▶ **TASK DIRECTIONS**
Can you lay out the material below as a Markdown table with the columns Row and Content, one numbered row per line, skipping blank lines? Include only the lines between the line holding "Choose the Geumgang River legend label" and the line holding "point(31,522)", inclusive.

>> start

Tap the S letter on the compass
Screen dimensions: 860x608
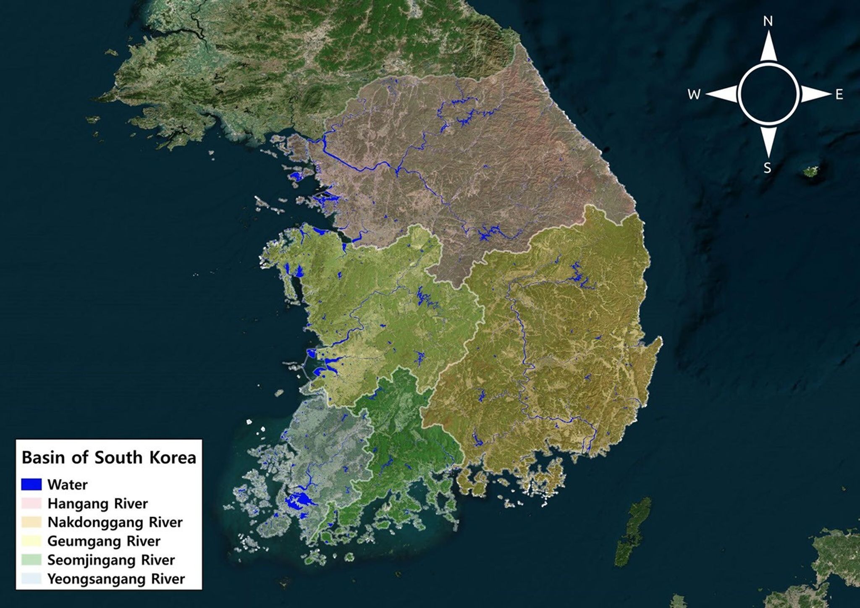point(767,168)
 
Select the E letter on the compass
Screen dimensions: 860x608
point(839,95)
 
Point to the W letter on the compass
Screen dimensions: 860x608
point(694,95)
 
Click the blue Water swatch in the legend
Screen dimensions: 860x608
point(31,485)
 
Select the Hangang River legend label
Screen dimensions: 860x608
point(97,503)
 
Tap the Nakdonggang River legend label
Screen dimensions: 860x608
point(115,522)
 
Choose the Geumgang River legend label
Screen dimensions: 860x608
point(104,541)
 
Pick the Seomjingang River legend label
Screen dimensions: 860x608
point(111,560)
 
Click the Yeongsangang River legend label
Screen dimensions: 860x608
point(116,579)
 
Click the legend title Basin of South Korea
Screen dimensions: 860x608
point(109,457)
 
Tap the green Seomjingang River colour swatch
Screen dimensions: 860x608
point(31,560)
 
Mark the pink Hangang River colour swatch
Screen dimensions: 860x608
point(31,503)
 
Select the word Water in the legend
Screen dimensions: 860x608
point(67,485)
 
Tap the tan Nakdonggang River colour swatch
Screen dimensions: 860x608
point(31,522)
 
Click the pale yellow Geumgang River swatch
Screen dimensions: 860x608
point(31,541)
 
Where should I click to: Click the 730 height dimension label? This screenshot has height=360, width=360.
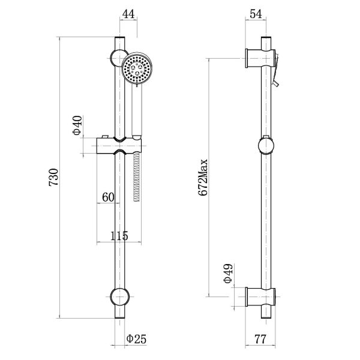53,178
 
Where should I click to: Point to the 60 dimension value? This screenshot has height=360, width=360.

>> end
>> start

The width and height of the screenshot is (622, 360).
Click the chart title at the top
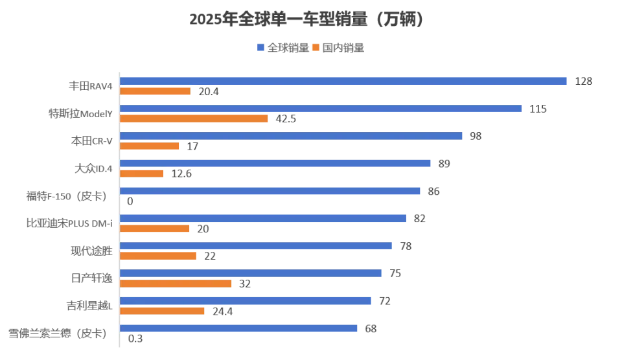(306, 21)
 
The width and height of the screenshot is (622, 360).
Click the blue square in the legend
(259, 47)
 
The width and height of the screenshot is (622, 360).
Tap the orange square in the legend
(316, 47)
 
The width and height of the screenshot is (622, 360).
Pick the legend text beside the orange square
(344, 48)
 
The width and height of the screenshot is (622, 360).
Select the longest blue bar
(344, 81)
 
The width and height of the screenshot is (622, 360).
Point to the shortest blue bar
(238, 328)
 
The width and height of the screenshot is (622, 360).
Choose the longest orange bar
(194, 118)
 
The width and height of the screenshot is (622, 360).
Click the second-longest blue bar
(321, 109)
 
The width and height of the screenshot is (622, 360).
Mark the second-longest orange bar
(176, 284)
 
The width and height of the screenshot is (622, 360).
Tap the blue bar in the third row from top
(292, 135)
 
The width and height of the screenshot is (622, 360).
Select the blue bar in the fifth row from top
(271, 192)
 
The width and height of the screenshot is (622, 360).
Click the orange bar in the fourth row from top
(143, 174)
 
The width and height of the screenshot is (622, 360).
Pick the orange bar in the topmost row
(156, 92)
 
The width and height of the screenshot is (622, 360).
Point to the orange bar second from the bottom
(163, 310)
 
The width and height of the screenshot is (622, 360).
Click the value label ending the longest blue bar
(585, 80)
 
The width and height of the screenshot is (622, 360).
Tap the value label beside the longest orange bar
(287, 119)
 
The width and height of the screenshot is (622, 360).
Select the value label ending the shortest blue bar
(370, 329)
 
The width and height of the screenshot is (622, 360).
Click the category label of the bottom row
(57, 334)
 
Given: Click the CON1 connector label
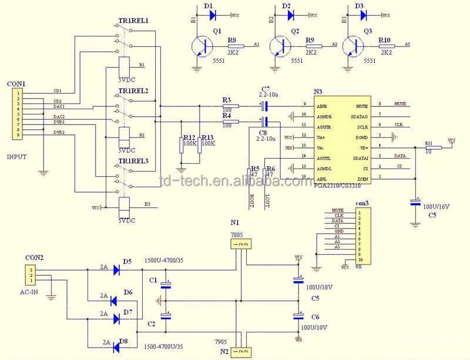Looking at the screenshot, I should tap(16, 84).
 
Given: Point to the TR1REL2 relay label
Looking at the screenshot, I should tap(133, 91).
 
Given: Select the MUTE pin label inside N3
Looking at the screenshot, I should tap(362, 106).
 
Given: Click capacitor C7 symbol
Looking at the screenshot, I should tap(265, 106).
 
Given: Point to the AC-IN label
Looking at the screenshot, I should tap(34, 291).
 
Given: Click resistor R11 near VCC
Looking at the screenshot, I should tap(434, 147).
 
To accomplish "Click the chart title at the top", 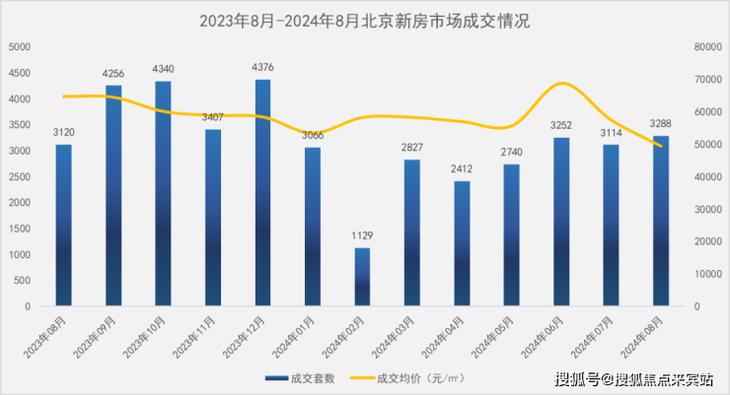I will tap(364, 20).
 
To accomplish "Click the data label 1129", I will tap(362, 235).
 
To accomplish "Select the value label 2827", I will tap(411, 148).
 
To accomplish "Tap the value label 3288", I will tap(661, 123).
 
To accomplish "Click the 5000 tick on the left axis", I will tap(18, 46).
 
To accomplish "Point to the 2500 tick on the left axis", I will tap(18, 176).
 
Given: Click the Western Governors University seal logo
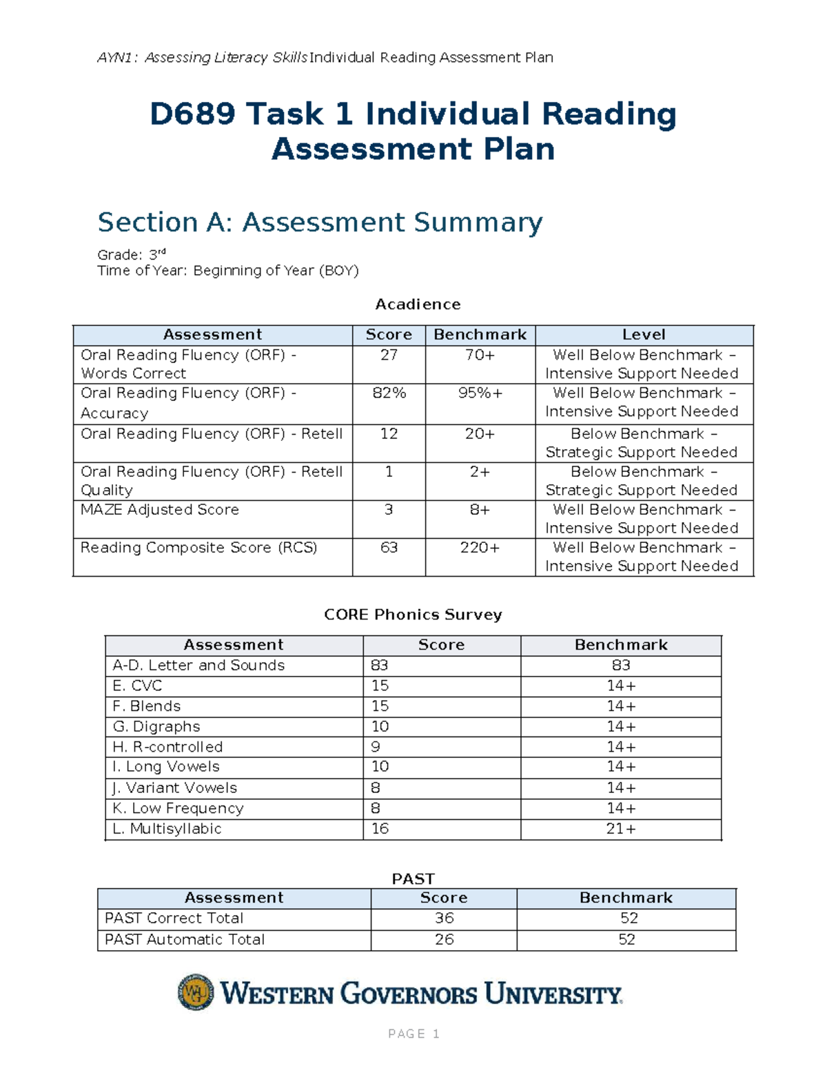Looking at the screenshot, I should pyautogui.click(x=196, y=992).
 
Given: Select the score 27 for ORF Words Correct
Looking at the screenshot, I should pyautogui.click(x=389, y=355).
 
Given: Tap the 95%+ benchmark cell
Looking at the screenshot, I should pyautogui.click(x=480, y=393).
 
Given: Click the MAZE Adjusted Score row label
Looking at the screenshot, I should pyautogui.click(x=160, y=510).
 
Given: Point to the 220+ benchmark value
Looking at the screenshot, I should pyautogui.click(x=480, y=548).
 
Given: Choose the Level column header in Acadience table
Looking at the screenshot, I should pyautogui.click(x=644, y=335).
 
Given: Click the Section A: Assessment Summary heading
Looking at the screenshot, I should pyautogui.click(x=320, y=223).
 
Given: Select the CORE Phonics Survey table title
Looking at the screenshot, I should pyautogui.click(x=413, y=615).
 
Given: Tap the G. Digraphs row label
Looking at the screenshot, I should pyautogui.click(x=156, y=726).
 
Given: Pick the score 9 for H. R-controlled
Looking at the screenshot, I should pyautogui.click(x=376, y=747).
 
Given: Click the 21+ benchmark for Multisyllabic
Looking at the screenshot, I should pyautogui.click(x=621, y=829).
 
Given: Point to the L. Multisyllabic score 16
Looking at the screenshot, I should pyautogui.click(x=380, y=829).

>> end
>> start

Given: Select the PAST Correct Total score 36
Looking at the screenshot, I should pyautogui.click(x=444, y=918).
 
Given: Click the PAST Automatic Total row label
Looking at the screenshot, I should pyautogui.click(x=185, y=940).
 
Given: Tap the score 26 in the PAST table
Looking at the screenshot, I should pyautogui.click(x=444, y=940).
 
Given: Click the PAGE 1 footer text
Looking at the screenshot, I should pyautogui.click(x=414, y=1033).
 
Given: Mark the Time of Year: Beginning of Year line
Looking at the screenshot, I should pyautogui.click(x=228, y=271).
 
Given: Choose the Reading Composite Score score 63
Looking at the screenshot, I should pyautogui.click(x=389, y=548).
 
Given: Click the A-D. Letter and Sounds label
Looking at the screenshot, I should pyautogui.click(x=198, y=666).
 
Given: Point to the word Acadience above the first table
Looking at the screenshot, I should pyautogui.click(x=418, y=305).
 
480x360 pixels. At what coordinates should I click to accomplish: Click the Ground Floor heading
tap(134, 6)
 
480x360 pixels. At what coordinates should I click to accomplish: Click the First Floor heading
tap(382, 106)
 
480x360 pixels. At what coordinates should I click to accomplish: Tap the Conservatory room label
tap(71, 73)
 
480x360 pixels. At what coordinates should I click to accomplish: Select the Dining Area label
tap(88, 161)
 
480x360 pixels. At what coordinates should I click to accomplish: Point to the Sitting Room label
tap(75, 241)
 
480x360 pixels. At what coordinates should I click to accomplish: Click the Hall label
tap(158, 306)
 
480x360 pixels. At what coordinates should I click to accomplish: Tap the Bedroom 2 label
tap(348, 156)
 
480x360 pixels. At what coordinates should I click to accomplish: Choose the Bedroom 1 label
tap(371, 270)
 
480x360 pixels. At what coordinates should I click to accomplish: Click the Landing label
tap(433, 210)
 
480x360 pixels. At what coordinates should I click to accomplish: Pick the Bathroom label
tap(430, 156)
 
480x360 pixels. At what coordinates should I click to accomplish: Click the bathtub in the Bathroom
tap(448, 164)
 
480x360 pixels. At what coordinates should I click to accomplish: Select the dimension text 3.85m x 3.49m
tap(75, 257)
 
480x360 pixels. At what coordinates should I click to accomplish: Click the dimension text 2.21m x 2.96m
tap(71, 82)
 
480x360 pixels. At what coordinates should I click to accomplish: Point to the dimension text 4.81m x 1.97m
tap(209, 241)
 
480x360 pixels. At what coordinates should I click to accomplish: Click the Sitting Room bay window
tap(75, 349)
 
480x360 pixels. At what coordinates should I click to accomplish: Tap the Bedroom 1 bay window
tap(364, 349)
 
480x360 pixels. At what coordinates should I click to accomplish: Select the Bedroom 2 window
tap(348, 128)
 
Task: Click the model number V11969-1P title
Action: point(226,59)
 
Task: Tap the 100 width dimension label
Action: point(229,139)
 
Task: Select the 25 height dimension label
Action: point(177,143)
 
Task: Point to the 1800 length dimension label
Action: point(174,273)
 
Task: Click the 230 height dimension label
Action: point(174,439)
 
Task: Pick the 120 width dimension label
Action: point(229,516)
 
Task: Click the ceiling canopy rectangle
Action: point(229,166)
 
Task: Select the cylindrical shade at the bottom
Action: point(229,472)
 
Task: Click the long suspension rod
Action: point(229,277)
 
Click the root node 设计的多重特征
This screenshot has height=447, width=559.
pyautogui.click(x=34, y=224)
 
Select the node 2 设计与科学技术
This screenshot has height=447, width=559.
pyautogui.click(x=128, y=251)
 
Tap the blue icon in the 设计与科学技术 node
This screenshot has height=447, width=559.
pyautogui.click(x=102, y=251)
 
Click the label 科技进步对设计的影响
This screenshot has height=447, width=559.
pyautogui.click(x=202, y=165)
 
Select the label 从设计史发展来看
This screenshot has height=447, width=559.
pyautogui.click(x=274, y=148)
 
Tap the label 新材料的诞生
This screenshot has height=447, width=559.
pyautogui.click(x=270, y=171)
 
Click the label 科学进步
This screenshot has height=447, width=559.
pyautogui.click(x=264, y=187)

>> end

▶ **SOLVED EXERCISE**
| Row | Content |
|---|---|
| 1 | Choose the Geumgang River legend label |
| 2 | Screen dimensions: 860x608 |
| 3 | point(104,541) |
| 4 | Pick the Seomjingang River legend label |
| 5 | Screen dimensions: 860x608 |
| 6 | point(111,560) |
| 7 | Click the Yeongsangang River legend label |
| 8 | Screen dimensions: 860x608 |
| 9 | point(116,579) |
| 10 | Click the legend title Basin of South Korea |
| 11 | Screen dimensions: 860x608 |
| 12 | point(109,457) |
| 13 | Tap the green Seomjingang River colour swatch |
| 14 | Screen dimensions: 860x608 |
| 15 | point(31,560) |
| 16 | Mark the pink Hangang River colour swatch |
| 17 | Screen dimensions: 860x608 |
| 18 | point(31,503) |
| 19 | Select the word Water in the legend |
| 20 | Screen dimensions: 860x608 |
| 21 | point(67,485) |
| 22 | Tap the tan Nakdonggang River colour swatch |
| 23 | Screen dimensions: 860x608 |
| 24 | point(31,522) |